Trois ans avant sa mort, Mère Olga avait prédit qu'elle mourrait à la fin de l'automne, "et l'higoumènee Animanisa me suivra bientôt, et nous serons couchées l'une à côté de l'autre". En effet, l'higoumène mourut trois jours après la bienheureuse Olga et fut enterrée à vingt mètres d'elle au cimetière de Zverinets. "Je ne vous abandonnerai pas, venez sur ma tombe", dit-elle à ses enfants spirituels. Au-dessus de la pierre tombale, sous une croix, on peut voir le portrait en pied de la bienheureuse, installé à la demande de ses enfants spirituels, qui la représente dans ses "vêtements royaux" : veste matelassée, vieux foulard et galoches... Ainsi Mère Olga marche vers le Royaume céleste dans la pauvreté, l'humiliation et la "folie [en Christ]".

Les moniales âgées se souviennent aussi des histoires de leurs prédécesseurs, qui ont vécu avant la Révolution et leur ont raconté l'arrivée de la bienheureuse Olga au couvent.

En 1905, un propriétaire foncier de la province de Tchernigov Ivan Katchanovsky amena sa fille Olga, dix-huit ans, au couvent Florovsky. Elle était "d'une beauté saisissante et avait un air de majesté", portait une robe luxueuse, un chapeau avec un voile et des chaussures chères. D'ailleurs, le couvent Florovsky n'a jamais été, et n'est toujours pas, cénobitique ; c'est plutôt une sorte de couvent " idiorhythmique ", et les femmes de familles riches pouvaient y acheter des cellules.


Le couvent de l'Ascension Florovsky au début du XXe siècle.
    
Il faut souligner qu'au cours des siècles passés, la communauté comprenait des moniales issues de familles nobles et célèbres de Russie : Moniale mégaloschème Nectaria (nom séculier : Natalia Borisovna Dolgorukova ; fille du maréchal Boris Petrovich Cheremetev, ami de l'empereur Pierre I) ; Higoumène Parthenia (nom séculier : Apolinaria Alexandrovna Adabash, issue d'une famille noble moldave).

La Vénérable Hélène de Kiev.

C'est au couvent Florovsky que la VénérableHélène  de Kiev (nom séculier : Ekaterina Alekseevna Bekhteeva) reposa dans le Seigneur dans la première moitié du XIXe siècle (elle fut glorifiée comme sainte en 2009).
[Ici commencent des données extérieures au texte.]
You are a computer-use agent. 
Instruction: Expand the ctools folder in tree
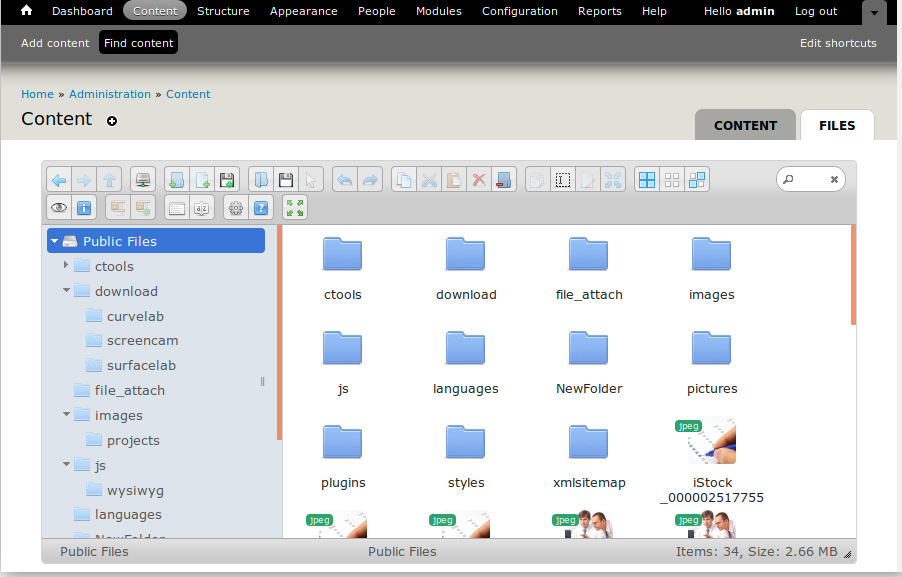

Elle naquit dans une famille aisée de la ville de Zadonsk en 1756. Le saint Hiérarque Tikhon de Zadonsk et Voronège (1724-1783 ; fête : 13/26 août) était l'ami de la famille Bekhteev, et c'est à cause de son influence que le jeune Ekaterina décida d'adopter le monachisme. Le saint évêque légua son cercueil à la sainte femme. C'est au couvent Florovsky que sainte Alexandra (nom séculier : Agafya Semyonovna Melgunova +1789, fête: 13/26 juin), fondatrice du couvent Diveyevo, reçut la tonsure monastique. Selon la tradition, le jeune Prokhor Mochnine, le futur Vénérable Séraphim de Sarov, visita le couvent Florovsky avant sa tonsure.